RetroFeed Work Log #5 - User Authentication

We’re not out of the woods yet with setting things up for RetroFeed, buy we’ve come to a very interesting point - setting up user authentication.

The current file structure is the same one from the last article. It’s:

.
├── Dockerfile
├── config
│   ├── env.local
│   └── env.test
├── knexfile.js
├── migrations #hidden
├── package.json
├── scripts # hidden
├── secrets.tar.enc
├── src
│   ├── auth
│   │   └── auth.ts
│   ├── controllers
│   │   ├── app
│   │   │   ├── admin.hbs
│   │   │   ├── app.ts
│   │   │   ├── home.hbs
│   │   │   └── layout.hbs
│   │   └── tech
│   │       └── status.ts
│   ├── index.ts
│   ├── infra
│   │   ├── common.ts
│   │   ├── config.ts
│   │   ├── db-conn.ts
│   │   ├── request-id-middleware.ts
│   │   ├── request-time-middleware.ts
│   │   ├── request-version-middleware.ts
│   │   └── session-middleware.ts
│   └── services
│       └── user
│           ├── entities.ts
│           ├── events.ts
│           └── service.ts
├── test # hidden
└── test-e2e #hidden

Our focus is going to be on the auth.ts and src/services sources.

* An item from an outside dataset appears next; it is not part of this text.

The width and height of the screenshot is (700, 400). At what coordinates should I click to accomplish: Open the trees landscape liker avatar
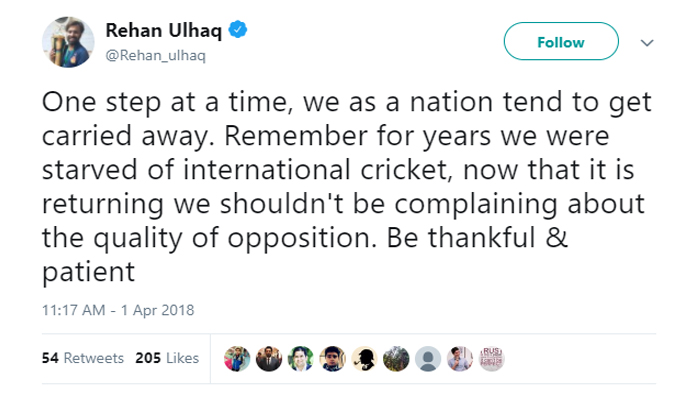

The standard choice for authentication in nodejs / express land is passport. Implicitly it works for NestJs. Though, as we’ll see, we’ll to operate at a lower abstraction level. On top of this I plan on using auth0 as an identity provider.

First off, some issues. What we’re dealing with is identity. The auth systems job is to verify identity (authentication) and to check authorization on top of it. Both of them are important operations. But since we’re a small operation, we’ll focus just on auth for now, and leave authorization for later.

At this point we’ll actually start dealing with some code. Gasp! Don’t worry, it’s not too much and the bulk of it still feels like configuration.

To boot, there’s the notion of identity of a user. This comes from the identity provider, which we only want to be GitHub for now, but which might grow to be Bitbucket, Google, Twitter etc. Basically any provider which is more “developer focused”. So Facebook or Instagram probably won’t make the cut. This identity is modulated and very largely managed by Auth0. Given how much data and machinery this provides, what’s left for us to do? Well, we provide the service specific customizations of a users profile, which is still a big thing to handle.

The first thing I did was setup several GitHub applications. Four of them to be exact, one for each environment. These are basically us registering with GitHub as entities which’ll need their auth services (and more). We’re going to need a similar setup for each of our providers in the future. Hot on the heels of this is the Auth0 configuration. Again I created four applications here, one for each environment, and linked them with the GitHub ones as a “connection”. I disabled the default username and password “connection”, cause I don’t want that sort of hassle in this day and age. These configs are basically secrets more or less, so they’re not part of the OSS bits of this project.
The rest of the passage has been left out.